▸ Einträge zur Übung
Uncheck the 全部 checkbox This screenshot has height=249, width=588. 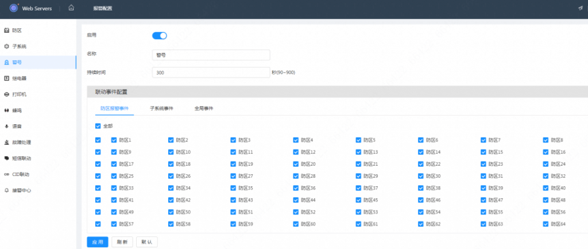(x=98, y=126)
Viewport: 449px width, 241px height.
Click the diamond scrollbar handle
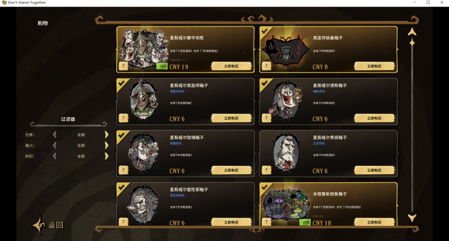[x=412, y=43]
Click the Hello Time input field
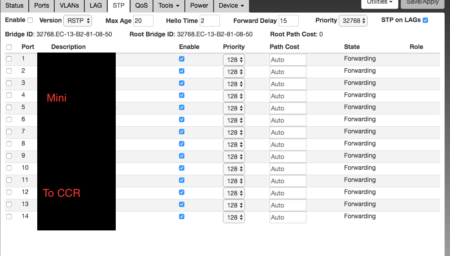Viewport: 450px width, 256px height. (210, 21)
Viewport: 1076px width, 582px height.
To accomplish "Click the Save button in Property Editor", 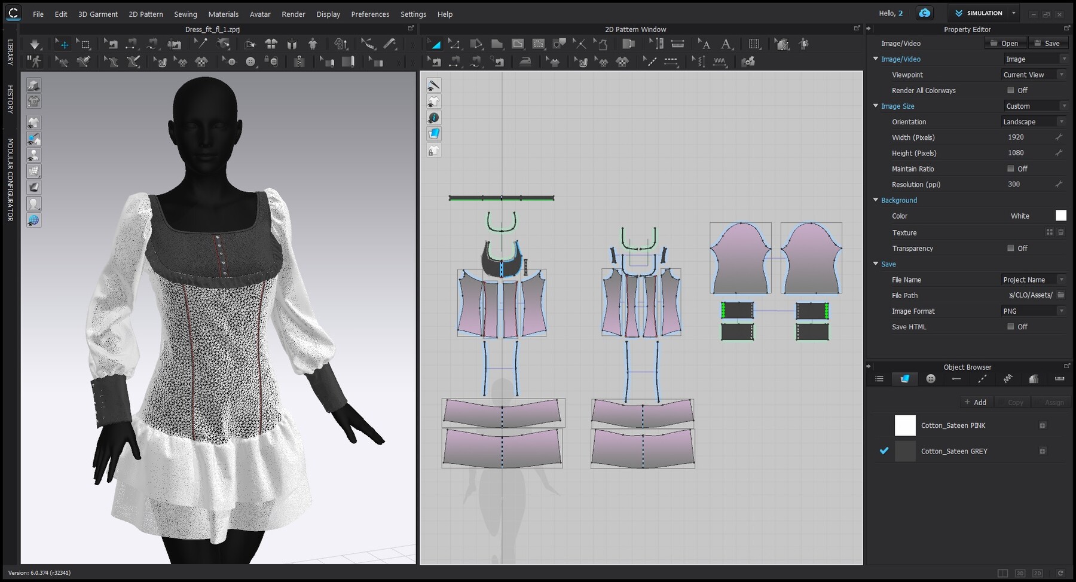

▸ Was zu tun ist
Aktualisiere den Teil, der mit der Zeile mit „Viewport: 1076px width, 582px height.“ beginnt und mit dem Ende der Einträge aufhört, beide Enden eingeschlossen: Schreib diese Zeilen noch einmal und ersetze „Save“ durch „Cancel“, alles andere bleibt gleich. Die Bilder lässt du dabei weg.

▸ Dein Ergebnis
Viewport: 1076px width, 582px height.
To accomplish "Click the Cancel button in Property Editor", 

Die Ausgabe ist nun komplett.